PROBLEM DESCRIPTION: Images in the entries are to be skipped, and everything else is to be written out exactly.

EXERCISE MATERIALS:
▼

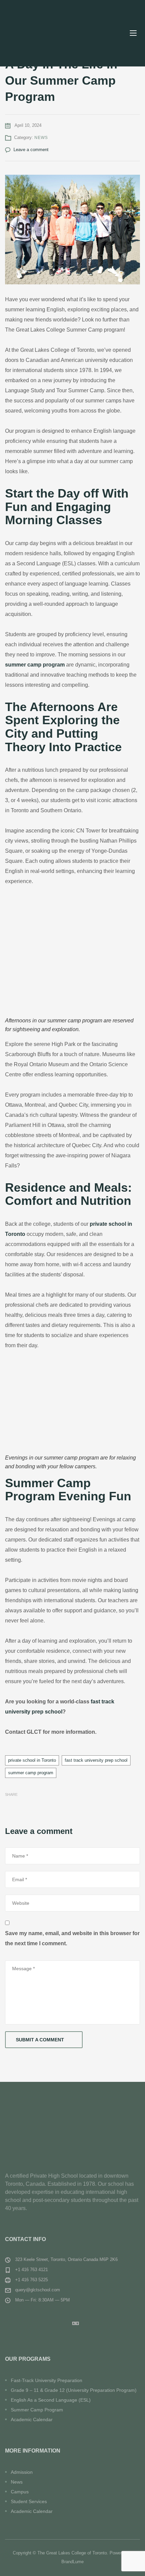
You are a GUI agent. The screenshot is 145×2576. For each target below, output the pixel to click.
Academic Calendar (32, 2419)
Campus (20, 2491)
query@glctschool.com (37, 2289)
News (41, 137)
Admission (22, 2472)
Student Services (29, 2501)
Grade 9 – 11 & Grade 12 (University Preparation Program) (74, 2390)
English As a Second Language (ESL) (51, 2400)
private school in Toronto (32, 1760)
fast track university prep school (96, 1760)
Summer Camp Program (37, 2409)
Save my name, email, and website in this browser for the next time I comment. (72, 1938)
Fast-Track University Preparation (46, 2380)
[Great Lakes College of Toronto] (72, 2133)
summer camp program (30, 1772)
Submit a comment (40, 2039)
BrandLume (72, 2561)
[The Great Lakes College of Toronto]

▲

OUTPUT BELOW:
You are a GUI agent. The screenshot is 145×2576. For each target below, output the pixel to click.
Academic Calendar (32, 2419)
Campus (20, 2491)
query@glctschool.com (37, 2289)
News (41, 137)
Admission (22, 2472)
Student Services (29, 2501)
Grade 9 – 11 & Grade 12 (University Preparation Program) (74, 2390)
English As a Second Language (ESL) (51, 2400)
private school in Toronto (32, 1760)
fast track university prep school (96, 1760)
Summer Camp Program (37, 2409)
Save my name, email, and website in this browser for the next time I comment. (72, 1938)
Fast-Track University Preparation (46, 2380)
[Great Lakes College of Toronto] (72, 2133)
summer camp program (30, 1772)
Submit a comment (40, 2039)
BrandLume (72, 2561)
[The Great Lakes College of Toronto]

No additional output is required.